- **ACTIVITY**:
Wherever the string "agent" turns up in the data, copy the whole line.

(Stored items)
- - -

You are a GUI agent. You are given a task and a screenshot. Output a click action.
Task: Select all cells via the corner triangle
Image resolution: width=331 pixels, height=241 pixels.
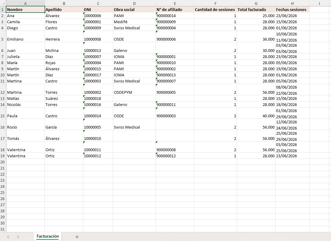tap(3, 3)
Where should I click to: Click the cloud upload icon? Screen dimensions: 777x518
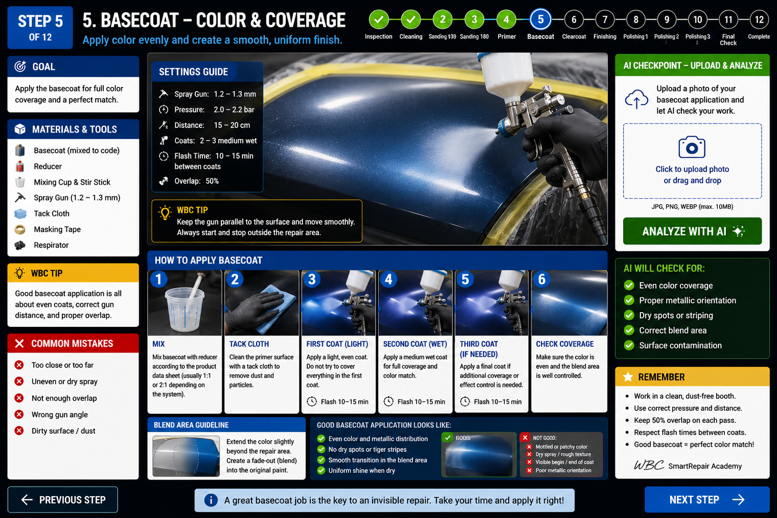click(636, 99)
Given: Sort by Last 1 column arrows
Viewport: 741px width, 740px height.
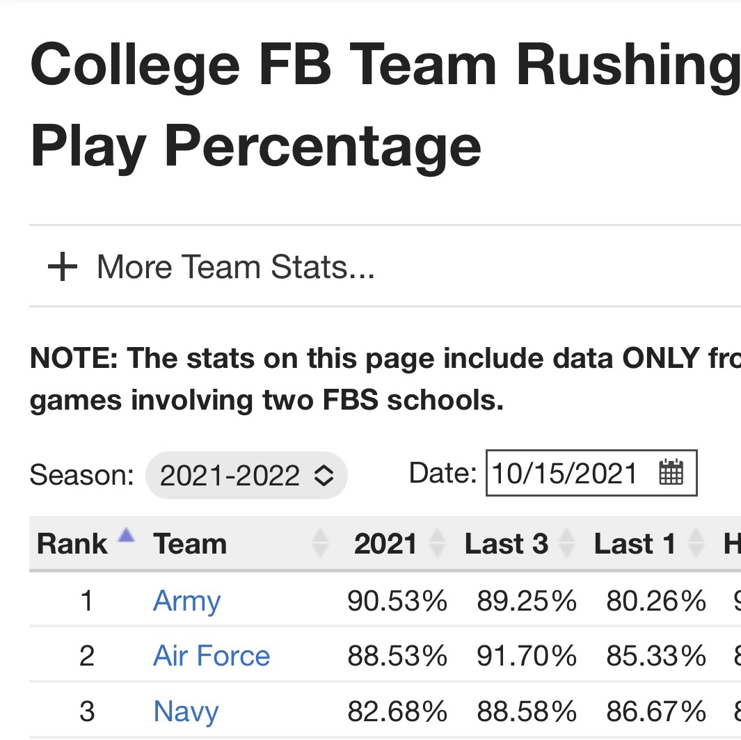Looking at the screenshot, I should click(696, 543).
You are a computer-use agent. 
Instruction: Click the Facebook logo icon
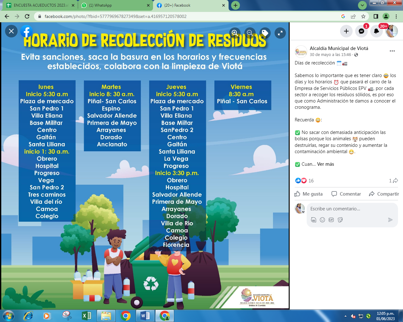[x=27, y=31]
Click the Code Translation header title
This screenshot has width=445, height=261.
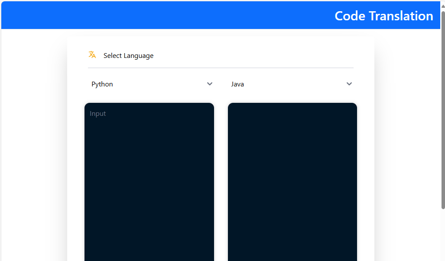click(x=383, y=16)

- - -

- **OUTPUT**:
You are a GUI agent. You are given a task and a screenshot. Output a click action.
You are a computer-use agent. 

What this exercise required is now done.